[Date Prev][Date Next][Thread Prev][Thread Next][Date Index][Thread Index]
Re: [Nmh-workers] mhshow/test-charset failures in nmh-1.7 (`Can't conver
From: |
Ralph Corderoy |
Subject: |
Re: [Nmh-workers] mhshow/test-charset failures in nmh-1.7 (`Can't convert ?us-ascii to UTF-8') |
Date: |
Thu, 23 Nov 2017 16:22:41 +0000 |
Hi Leonardo,
> After finding that having the `libiconv' package installed made a
> difference I first looked if the several nmh binaries was linked
> against the GNU iconv(3) or the NetBSD iconv(3) and in both cases it's
> correctly linked to the NetBSD iconv(3).
So NetBSD has two iconv implementations available, and both supply a
library and iconv(1)? Can both packages be installed at the same time?
It sounds like it. And nmh correctly picks the "native" NetBSD library.
Which package provides the iconv in $PATH when both are installed? And
is /usr/pkg/bin/iconv the other one?
> 28 #### For unknown reasons, the parameter values checks fail on the
> 29 #### FreeBSD10 buildbot. It doesn't support EBCDIC-US, which is used
> 30 #### by the checks, so check for that. Though that doesn't seem to be
> 31 #### the reason.
> 32 printf '\xe4' | iconv -f EBCDIC-US -t UTF-8 >/dev/null 2>&1 ||
> 33 skip_param_value_checks=1
So with your original report, this test passed, skip_param_value_checks
remained 0, and thus the failing test was later run.
> And, with NetBSD iconv(1) I have:
>
> % printf '\xe4' | /usr/bin/iconv -f EBCDIC-US -t UTF-8
> U
Good. So that's what the above iconv test used because...
> ...while with iconv(1) provided by the `libiconv' package:
>
> % printf '\xe4' | /usr/pkg/bin/iconv -f EBCDIC-US -t UTF-8
> /usr/pkg/bin/iconv: conversion from EBCDIC-US unsupported
> /usr/pkg/bin/iconv: try '/usr/pkg/bin/iconv -l' to get the list of supported
> encodings
> % echo $?
> 1
> So, in if GNU iconv(1) is available `$skip_param_value_checks' is
> set to 1.
Yes, on your platform, if it's the iconv chosen by the user's PATH.
> I'm now curious if apart FreeBSD and NetBSD with `libiconv' package
> installed what happens on other platforms, just checking the exit
> status of:
>
> $ printf '\xe4' | iconv -f EBCDIC-US -t UTF-8
>
> will be probably enough.
Don't quite understand the question. Here on Arch Linux, ICONV_ENABLED
is 1 so that `printf | iconv' does get run and works so the last two
tests don't get skipped. That's with iconv(1) from glibc 2.26.
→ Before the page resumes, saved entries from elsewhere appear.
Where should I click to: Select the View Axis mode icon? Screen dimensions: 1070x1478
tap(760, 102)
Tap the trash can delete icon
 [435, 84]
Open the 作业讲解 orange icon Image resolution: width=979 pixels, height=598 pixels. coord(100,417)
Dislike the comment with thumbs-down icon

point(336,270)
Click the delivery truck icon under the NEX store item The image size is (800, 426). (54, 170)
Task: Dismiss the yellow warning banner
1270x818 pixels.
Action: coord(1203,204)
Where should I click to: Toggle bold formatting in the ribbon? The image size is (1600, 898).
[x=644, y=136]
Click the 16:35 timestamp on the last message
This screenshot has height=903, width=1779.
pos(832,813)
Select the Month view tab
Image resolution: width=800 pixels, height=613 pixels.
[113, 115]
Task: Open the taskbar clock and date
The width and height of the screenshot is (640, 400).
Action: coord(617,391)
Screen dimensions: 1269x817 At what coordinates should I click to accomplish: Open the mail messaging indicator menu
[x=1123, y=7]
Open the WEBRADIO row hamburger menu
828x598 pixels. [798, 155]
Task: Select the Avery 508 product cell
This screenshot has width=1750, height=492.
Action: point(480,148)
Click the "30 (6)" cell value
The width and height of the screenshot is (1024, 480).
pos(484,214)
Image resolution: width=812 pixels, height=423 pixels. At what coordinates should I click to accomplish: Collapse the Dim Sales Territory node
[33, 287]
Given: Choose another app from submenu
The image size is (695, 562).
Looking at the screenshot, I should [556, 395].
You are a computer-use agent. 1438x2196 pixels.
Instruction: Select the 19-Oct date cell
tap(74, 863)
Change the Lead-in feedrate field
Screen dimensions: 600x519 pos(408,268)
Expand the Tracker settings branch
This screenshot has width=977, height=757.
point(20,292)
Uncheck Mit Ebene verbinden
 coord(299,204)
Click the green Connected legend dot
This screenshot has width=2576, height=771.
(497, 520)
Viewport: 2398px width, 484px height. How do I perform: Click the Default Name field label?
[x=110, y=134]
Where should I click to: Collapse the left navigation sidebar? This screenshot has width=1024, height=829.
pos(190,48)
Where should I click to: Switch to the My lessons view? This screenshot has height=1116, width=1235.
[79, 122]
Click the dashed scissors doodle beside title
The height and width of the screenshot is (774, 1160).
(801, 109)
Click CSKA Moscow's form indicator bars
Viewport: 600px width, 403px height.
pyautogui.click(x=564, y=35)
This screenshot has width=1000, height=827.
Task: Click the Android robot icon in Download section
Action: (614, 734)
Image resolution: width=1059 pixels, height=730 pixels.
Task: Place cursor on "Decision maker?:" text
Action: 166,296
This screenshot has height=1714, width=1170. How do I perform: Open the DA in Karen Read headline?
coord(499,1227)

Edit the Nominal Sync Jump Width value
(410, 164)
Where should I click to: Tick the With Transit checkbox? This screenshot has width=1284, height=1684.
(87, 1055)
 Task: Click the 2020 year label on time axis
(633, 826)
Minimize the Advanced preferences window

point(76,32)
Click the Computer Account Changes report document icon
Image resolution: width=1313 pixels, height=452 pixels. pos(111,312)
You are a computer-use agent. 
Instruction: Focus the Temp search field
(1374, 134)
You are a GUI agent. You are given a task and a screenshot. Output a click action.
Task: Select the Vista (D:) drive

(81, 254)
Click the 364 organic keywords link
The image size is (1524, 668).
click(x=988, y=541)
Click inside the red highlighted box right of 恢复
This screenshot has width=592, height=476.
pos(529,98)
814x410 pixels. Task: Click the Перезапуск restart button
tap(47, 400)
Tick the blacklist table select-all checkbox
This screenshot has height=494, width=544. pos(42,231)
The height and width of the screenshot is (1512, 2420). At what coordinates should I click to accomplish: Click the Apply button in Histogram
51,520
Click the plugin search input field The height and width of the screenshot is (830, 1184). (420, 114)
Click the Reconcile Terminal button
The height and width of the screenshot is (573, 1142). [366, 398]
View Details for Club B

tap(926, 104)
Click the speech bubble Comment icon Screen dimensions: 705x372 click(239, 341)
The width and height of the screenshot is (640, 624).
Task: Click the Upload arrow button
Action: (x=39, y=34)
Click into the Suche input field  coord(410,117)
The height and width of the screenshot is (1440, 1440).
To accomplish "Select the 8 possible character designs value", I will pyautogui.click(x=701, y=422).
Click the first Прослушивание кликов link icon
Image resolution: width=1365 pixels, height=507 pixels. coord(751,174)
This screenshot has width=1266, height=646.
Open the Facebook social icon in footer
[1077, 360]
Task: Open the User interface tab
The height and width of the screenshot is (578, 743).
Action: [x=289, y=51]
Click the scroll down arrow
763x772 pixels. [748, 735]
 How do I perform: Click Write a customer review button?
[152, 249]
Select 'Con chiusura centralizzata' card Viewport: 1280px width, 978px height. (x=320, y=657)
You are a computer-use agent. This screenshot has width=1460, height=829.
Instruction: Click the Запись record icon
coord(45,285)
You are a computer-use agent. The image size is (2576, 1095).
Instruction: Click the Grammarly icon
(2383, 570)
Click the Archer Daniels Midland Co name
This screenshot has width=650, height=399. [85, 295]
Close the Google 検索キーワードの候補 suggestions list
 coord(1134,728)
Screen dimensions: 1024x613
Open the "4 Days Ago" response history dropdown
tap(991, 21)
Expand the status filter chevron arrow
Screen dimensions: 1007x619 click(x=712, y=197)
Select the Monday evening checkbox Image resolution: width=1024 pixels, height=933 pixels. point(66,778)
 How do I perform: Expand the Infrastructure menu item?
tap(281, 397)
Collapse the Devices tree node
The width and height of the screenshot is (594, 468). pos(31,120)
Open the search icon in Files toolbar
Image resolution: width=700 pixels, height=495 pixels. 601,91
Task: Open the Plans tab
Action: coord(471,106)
> If the exit status is 0 and then, in test-charset context
> `$skip_param_value_checks' is 0, what happens if you try (this is
> stolen entirely from 'replacement character in parameter value' test
> in test-charset):
>
> $ printf "Subject: invalid parameter value charset\nMIME-Version:
> 1.0\nContent-Type: text/plain; charset*=invalid'
> '%%0Dus-ascii\n" | \
> mhshow -file - | cat
The test passes here, so I get the expected output. (At the command
line I get slightly different, but that's my ~/.mh_profile, etc.,
kicking in.)
start_test 'replacement character in parameter value'
#### The output of this test doesn't show it, but it covers the
#### noiconv: portion of get_param_value().
cat > $msgfile <<'EOF'
Subject: invalid parameter value charset
MIME-Version: 1.0
Content-Type: text/plain; charset*=invalid''%0Dus-ascii
EOF
cat > $expected <<EOF
[ Message inbox:12 ]
Subject: invalid parameter value charset
MIME-Version: 1.0
[ part - text/plain - 0B ]
EOF
> Here, I have:
>
> | Subject: invalid parameter value charset
> |
> | mhshow: Can't convert ?us-ascii to UTF-8
> | mhshow: unable to convert character set from ?us-ascii, continuing...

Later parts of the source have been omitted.